Agricultural simulation models are increasingly being used in decision support tools at regional and national scales for crop production and water management. These models require hydrologic inputs; in particular plant available water (PAW) is a critical parameter that helps determine if precipitation infiltrates and is stored as soil water, is lost directly to the atmosphere through soil evaporation, or is transported as groundwater flow. Accurate or realistic estimations of PAW for many geographic regions and soil types must be readily available as model input for simulating crop growth and many downstream processes, such as water quality, soil erosion, sediment loss, nutrient/pesticide fate and transport, and greenhouse gas emissions. In this study, we present a new algorithm for PAW estimation, termed the BNW algorithm, which was developed primarily based on principles of soil properties. The new BNW algorithm outperformed several commonly used algorithms for overall soil pedon fit and by USDA texture class. The BNW algorithm has the best fit and accuracy on sandy clay and sandy clay loam soils. Incorporation of the BNW algorithm into process based simulation models will improve the accuracy of crop production estimates and environmental impacts estimates at regional and national scales.

········

* WHAT THE TASK ASKS
According to the passage on plant available water, on which soils does the BNW algorithm show its best fit and accuracy?

* DATA SECTION

········

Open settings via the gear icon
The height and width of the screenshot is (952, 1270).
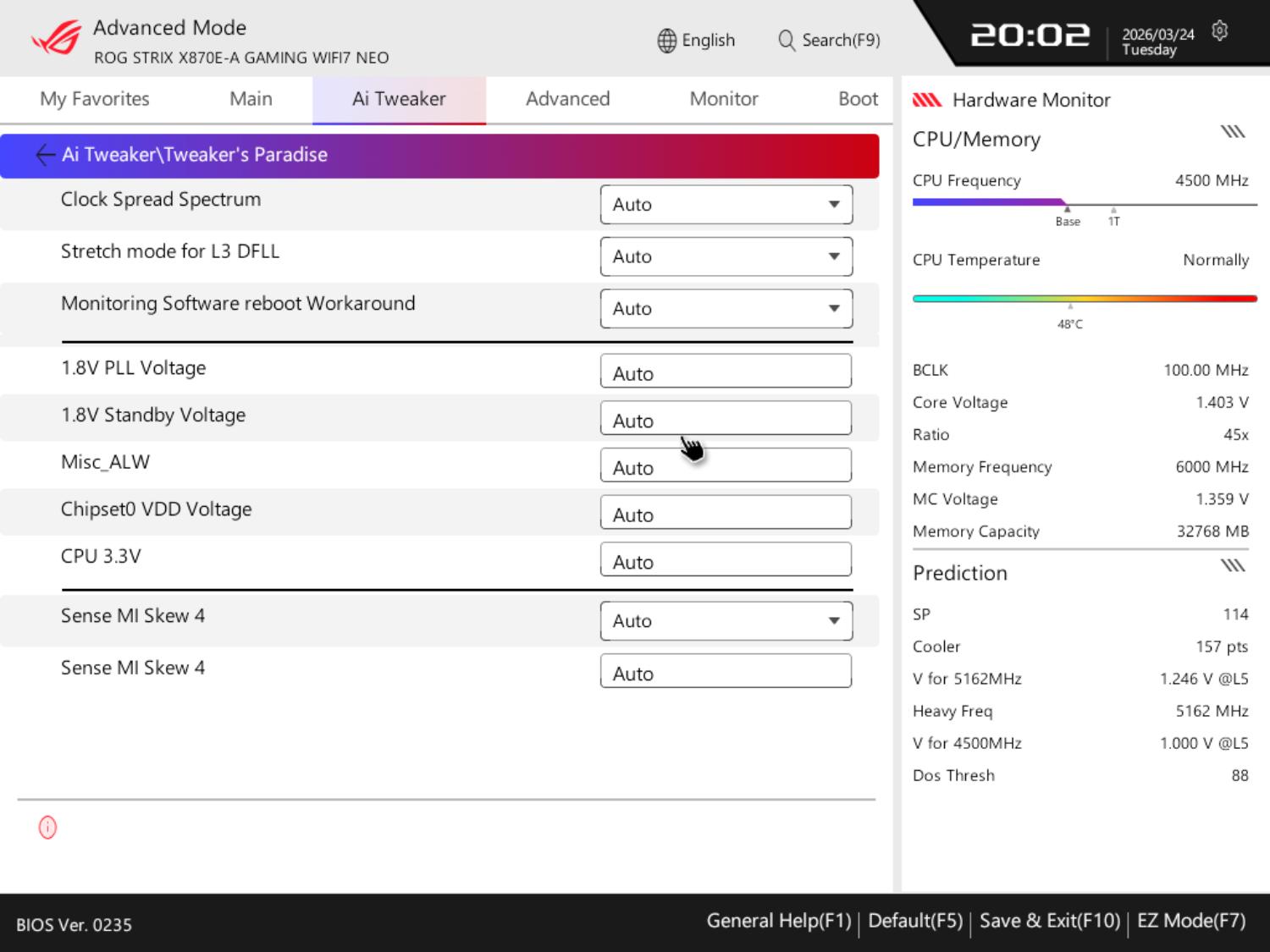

········

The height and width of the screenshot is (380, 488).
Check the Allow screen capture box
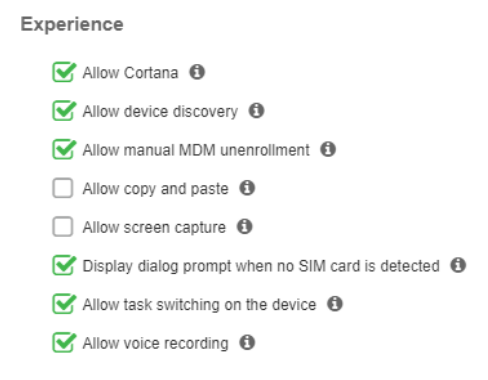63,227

········

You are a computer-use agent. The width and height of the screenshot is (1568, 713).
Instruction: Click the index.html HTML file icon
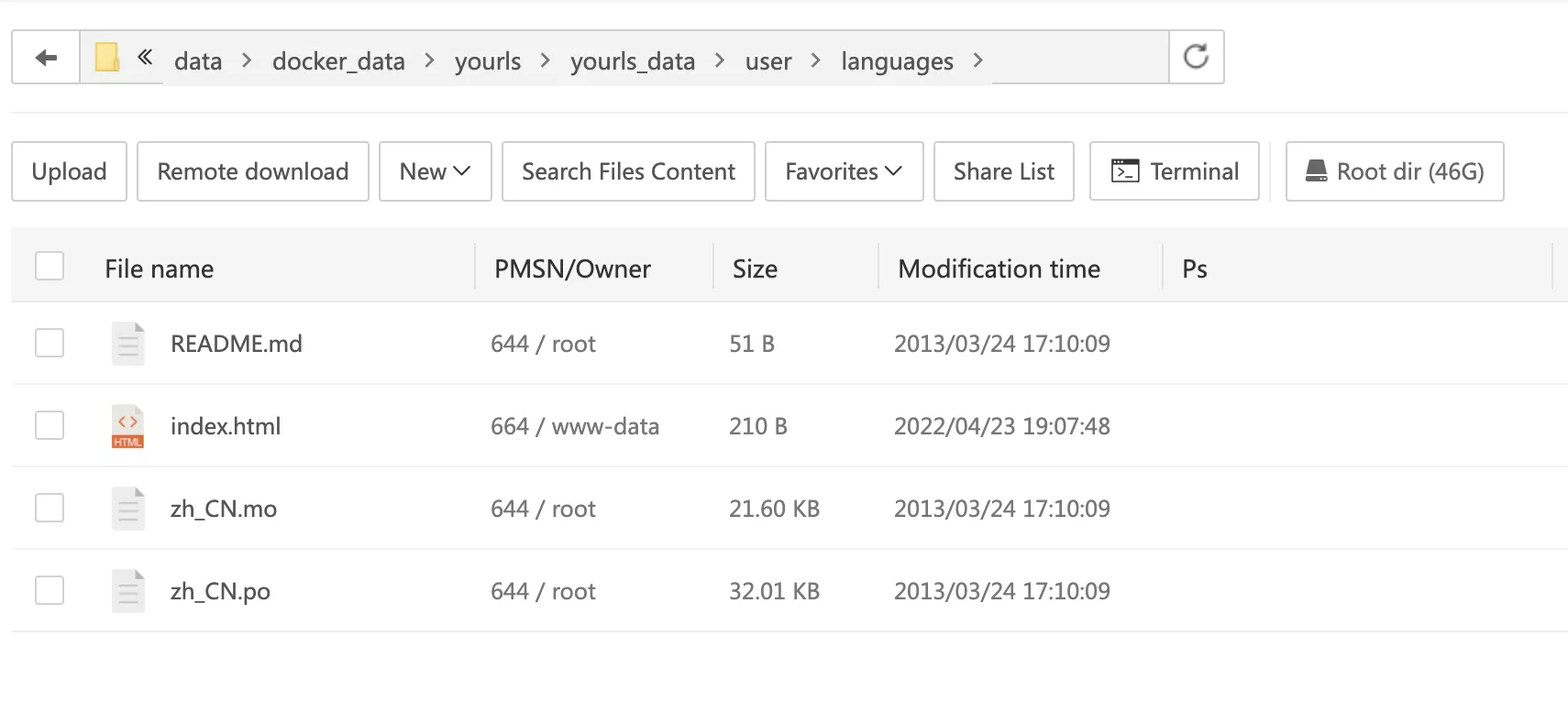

········

* TASK ANSWER
Sandy clay and sandy clay loam soils.